Şeyhü’l Hazîn Hazretleri hakkında çok az bilgi ve belge bulunmaktadır. Bunun ilk nedeni kendisini şöhretten uzak tutması, diğeri ise Şeyh hazretlerinin evinde çıkan bir yangın nedeniyle kütüphanesinin bir kısmının yanmış olmasıdır. Şeyhü’l Hazîn’in (k.s.) Hac yolculuğu dönüşü İstanbul’da uğradığı Muhammed İstanbulî adlı bir halifesi olduğu bilinmektedir. Hakikatleri açıklamada Hz Mevlânâ (k.s.) ne güzel buyurur “Gaflet tendedir. Ten ruh olunca sırlar Hazînesi ona açılır.” Şeyhü’l Hazîn (k.s.) Siirt Ulu Cami’de 40 gün boyunca İhlas Sûresi’nin tefsirini yapmış, “Kıyamete kadar anlatsam, kalbimdeki İhlas Sûresi’nin anlamı bitmez” buyurmuştur.

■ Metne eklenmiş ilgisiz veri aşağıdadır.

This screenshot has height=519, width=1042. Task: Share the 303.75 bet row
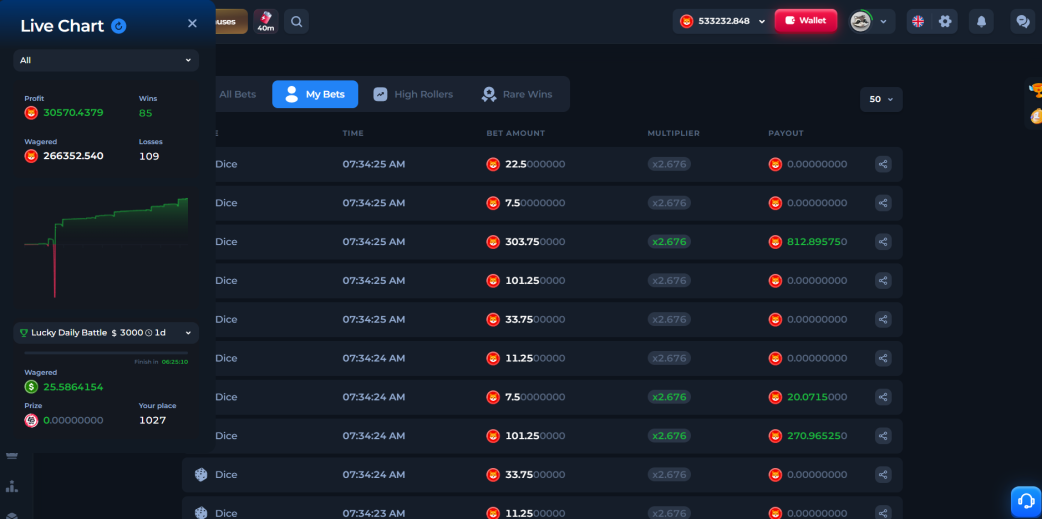pos(883,242)
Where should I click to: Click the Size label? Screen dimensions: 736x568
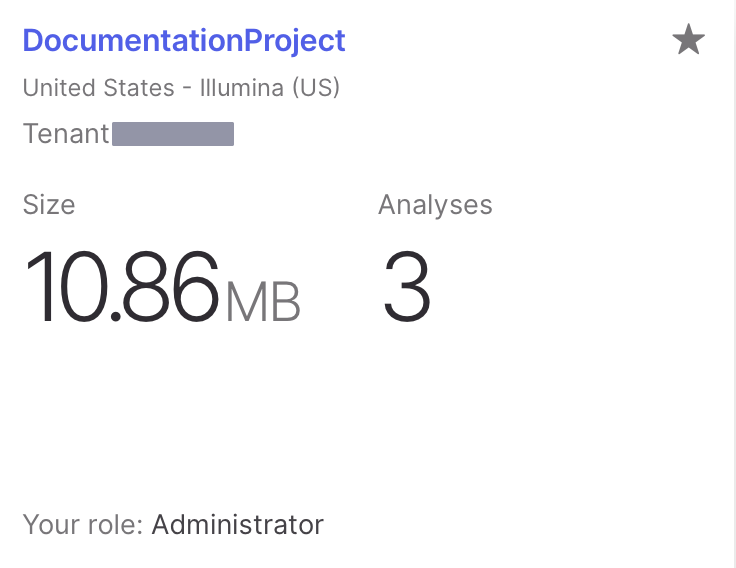pos(49,205)
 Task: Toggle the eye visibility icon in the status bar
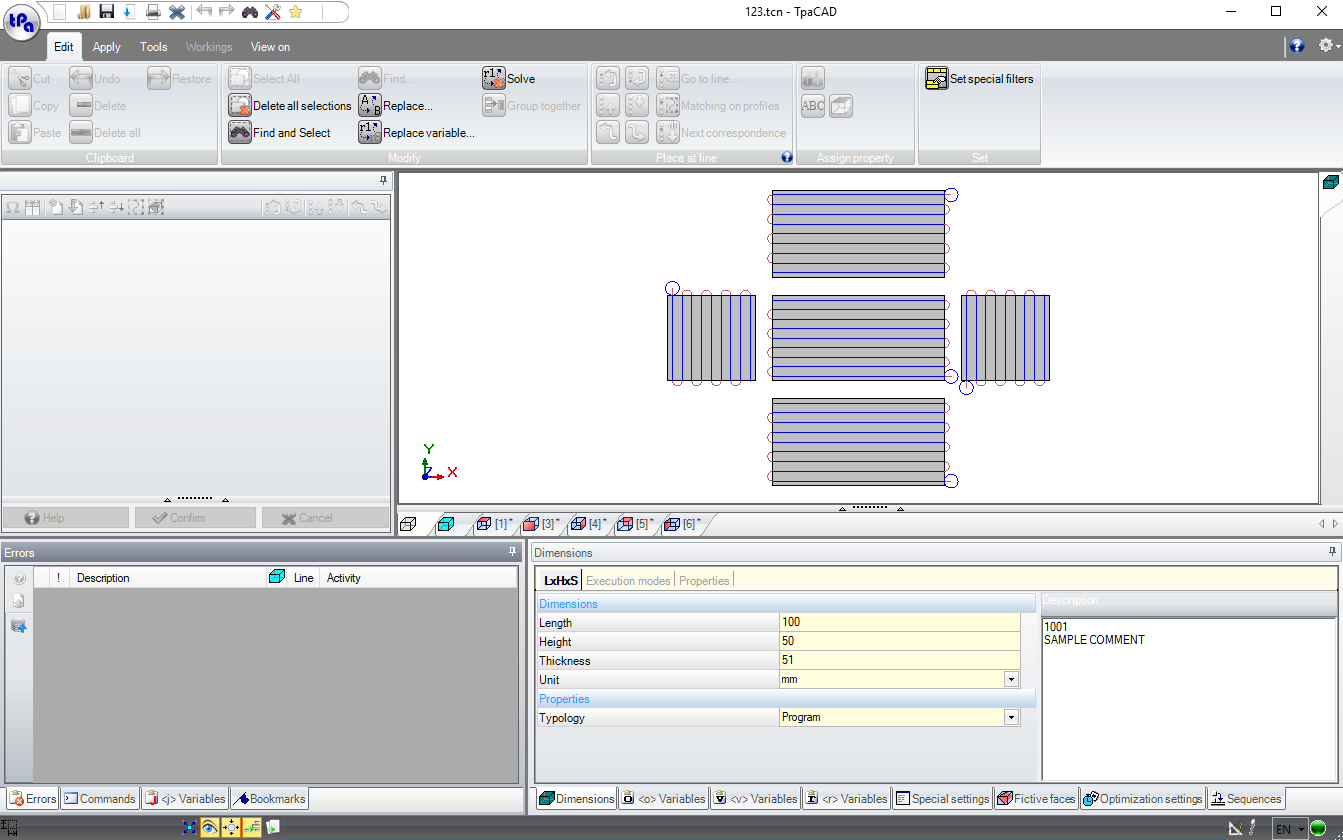[x=209, y=827]
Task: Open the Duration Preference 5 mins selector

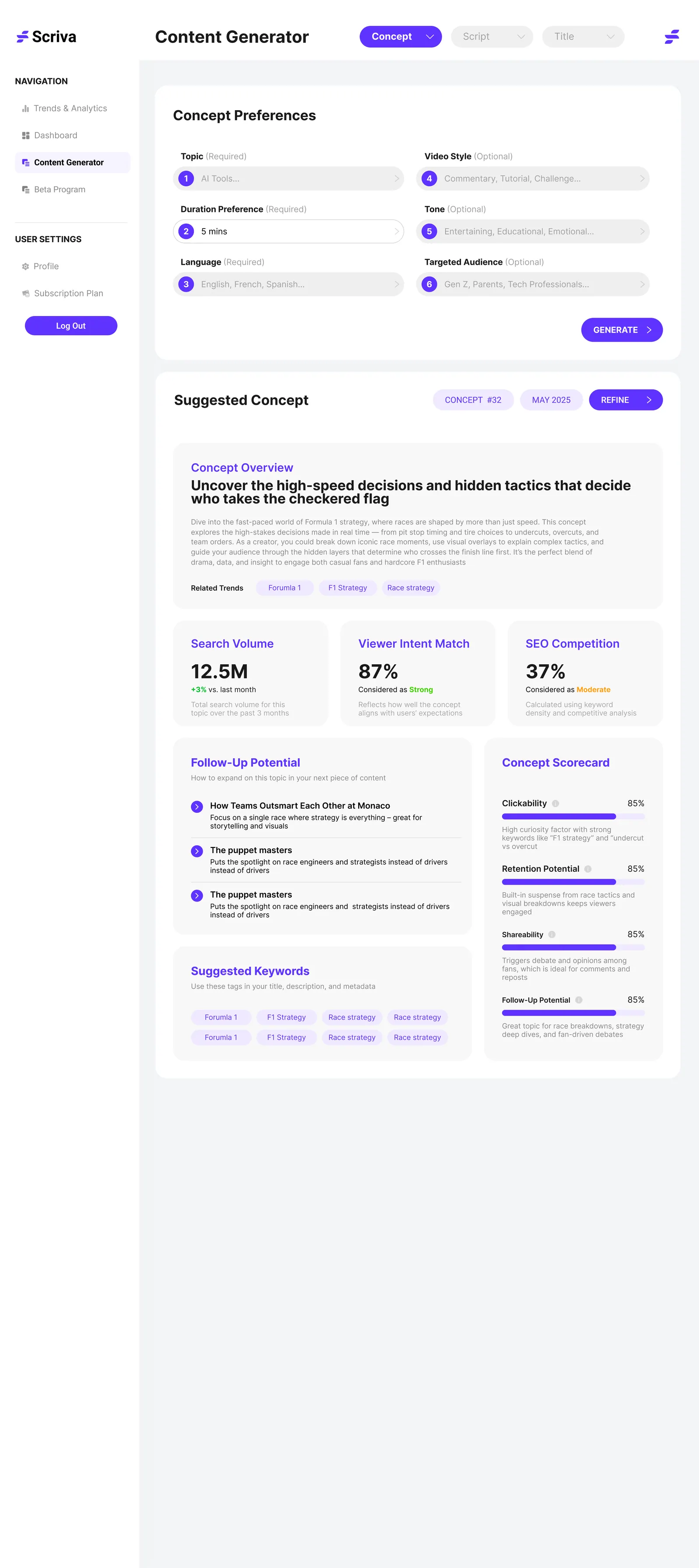Action: [x=288, y=231]
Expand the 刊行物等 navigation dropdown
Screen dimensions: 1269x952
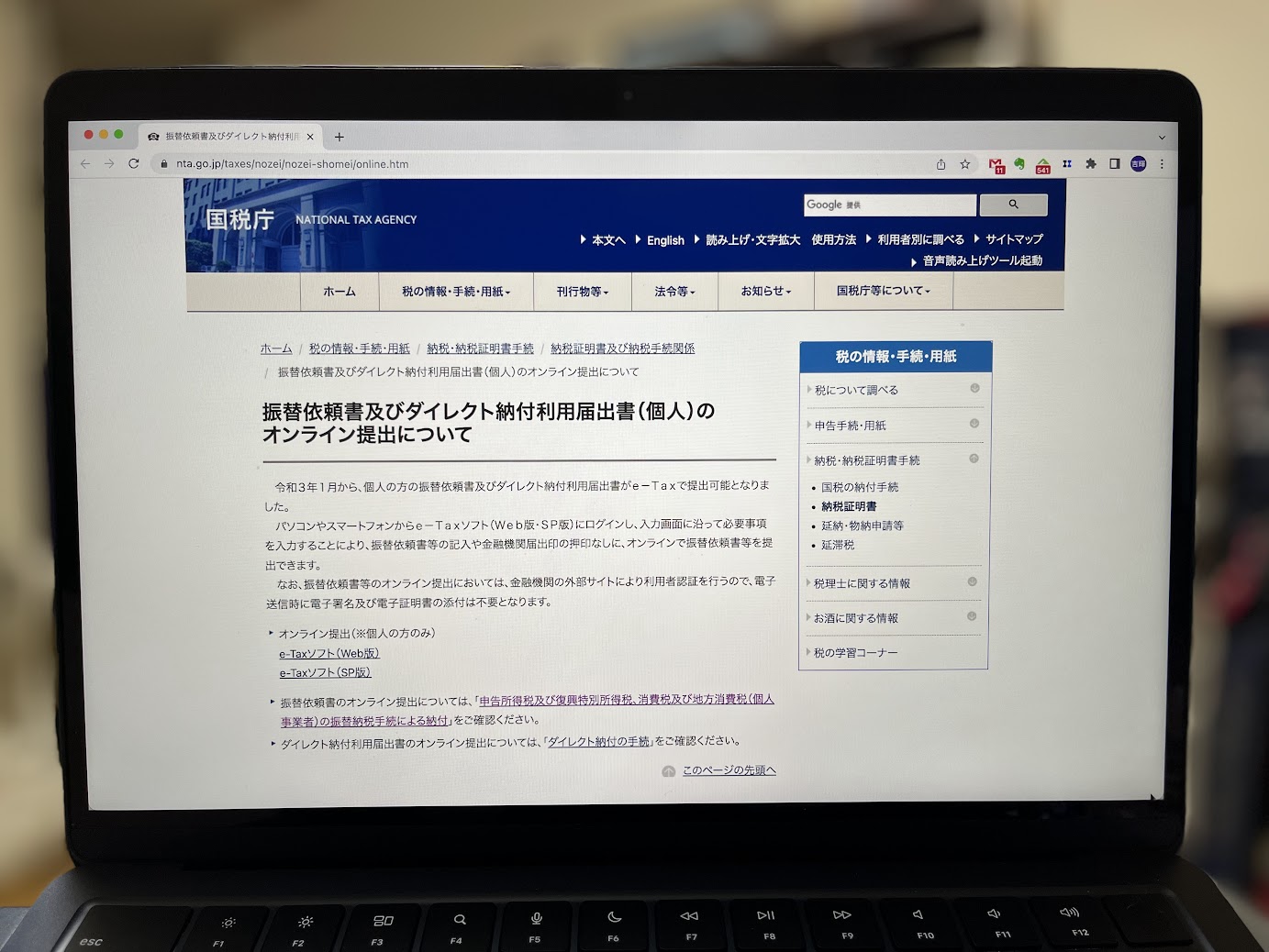pos(582,292)
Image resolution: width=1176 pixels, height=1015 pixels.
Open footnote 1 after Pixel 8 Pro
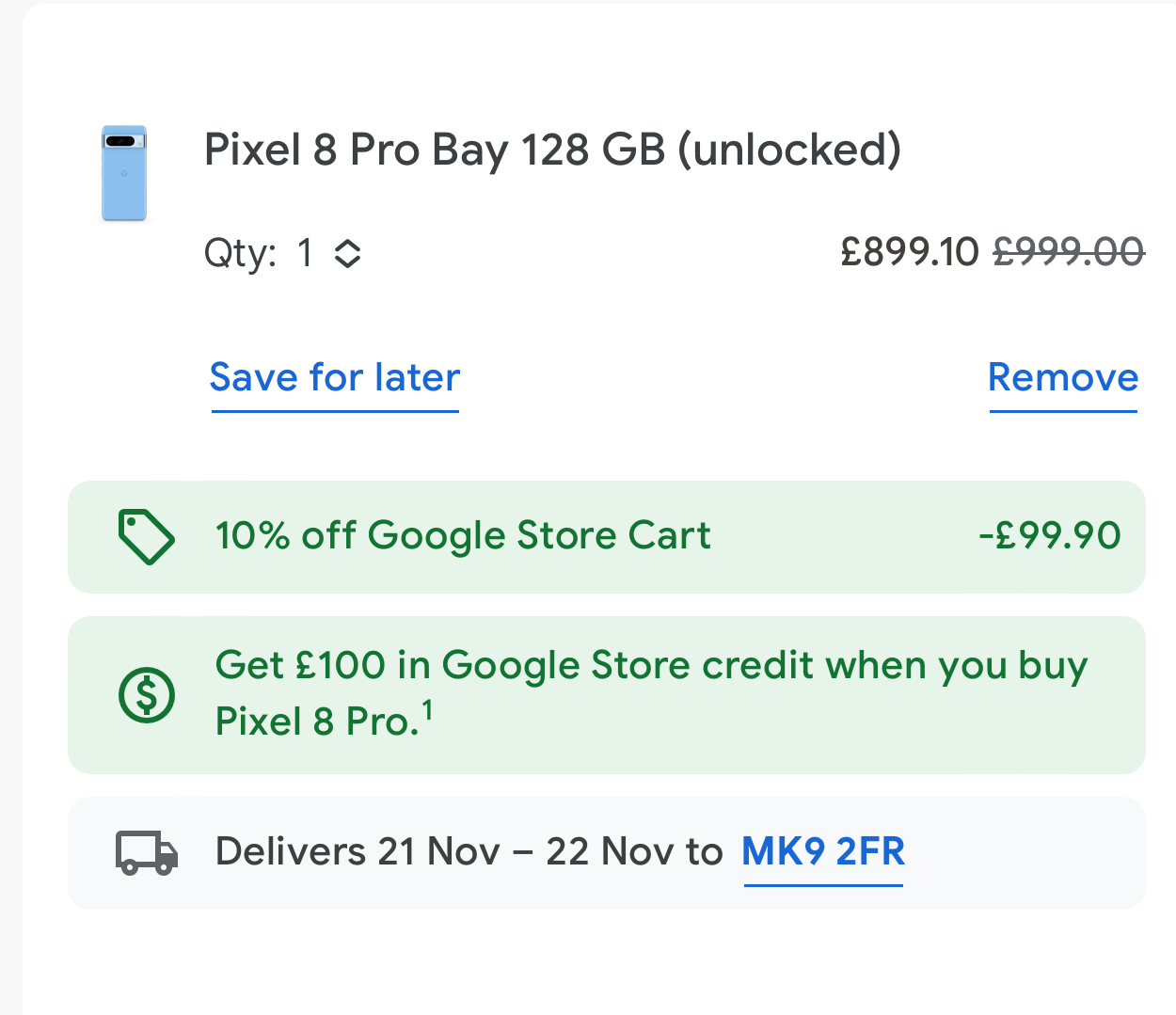(428, 710)
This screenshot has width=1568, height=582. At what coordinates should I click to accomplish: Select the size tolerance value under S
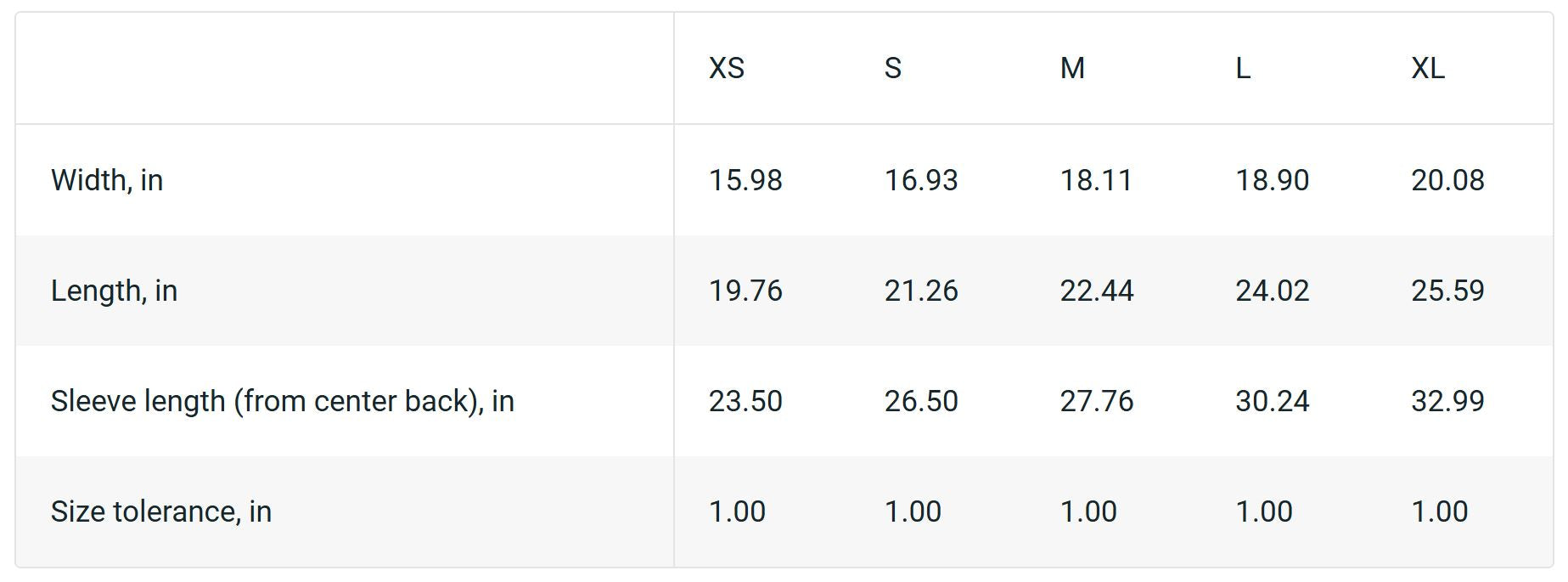pyautogui.click(x=913, y=511)
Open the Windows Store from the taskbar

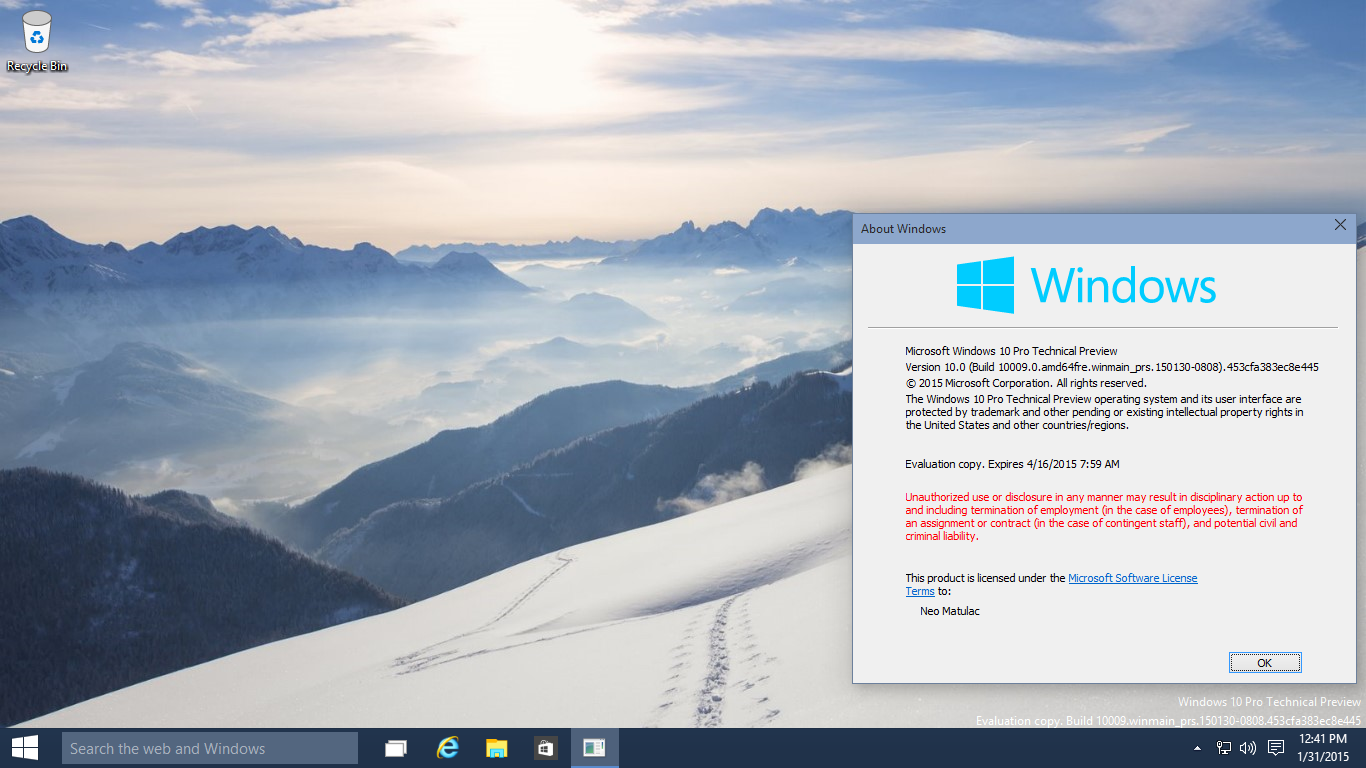[x=545, y=747]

Vaaz ve nasihat ettiği zamanlar dışında yüzünü örttüğü, Rus harbi sırasında halkı Sultan Abdülhamid’e itaate ve cihada çağırdığını Hasan Fehmi Efendi’nin yazmış olduğu bir kasideden biliyoruz.
Bu vesile ile Şeyh Muhammed El Hazîn hakkında son dönemde yayınlanmış olan bir kitaptan bahsetmek isterim: Şeyh Muhammed El Hazin ve Divanı. Eseri yayına hazırlayanlar, Mugisiddin Aydın Efendi ve Prof. Dr. Ali Bulut’tur. Prof. Dr. Ahmed Turan Arslan naif bir sunuş yazısı, Prof. Dr. Necdet Tosun bir takriz ile kitaba katkıda bulunmuşlardır.
Kitap 6 bölümden oluşmaktadır. 1. bölümde Şeyh Muhammed El Hazîn hazretlerinin doğumu, köyü, tahsili, eğitim gördüğü medreseler ve hocalar, talebeleri, vefatı, ilmî ve tasavvufî yönleri, halifeleri, şemaili, şeceresi, hanımı ve çocukları, bazı keramet ve menakıbı, kendisinden sonra gelen Silsile-i Aliye’si hakkında bilgilere yer veriliyor. 2. bölümde Şeyh hazretlerinin Divan’ının tercümesi; 3. bölümde Şeyh hazretlerinin 2 kasidesi için yapılan şerhlerin çevirileri; 4. bölümde araştırmacılara kolaylık olması için Divan’ın aslı; 5. bölümde Şeyh hazretleri hakkında yazılmış methiye ve mersiyeler ve 6. bölümde ise icazetnameler, belgeler ve sözlük bulunmaktadır.
Ayrıca 12-13 Mayıs 2017 tarihlerinde Siirt’te Şeyh Muhammed El Hazîn Sempozyumu düzenlenecektir.
Şunu belirtmeliyim ki değerli vaktini bana ayırıp yazımı okumaya ayıran fikir verip düzelten kadim dostum Nevşehir Üniversitesi Fen Edebiyat Fakültesi araştırma görevlisi Kadri Yılmaz’a teşekkürü borç bilirim. Allah’u Teala ebeden razı olsun…
Faysal Kalkan
Bizi bu mukaddes yolda bilgilendirdiğiniz için teşekkür ederim. Allah razı olsun.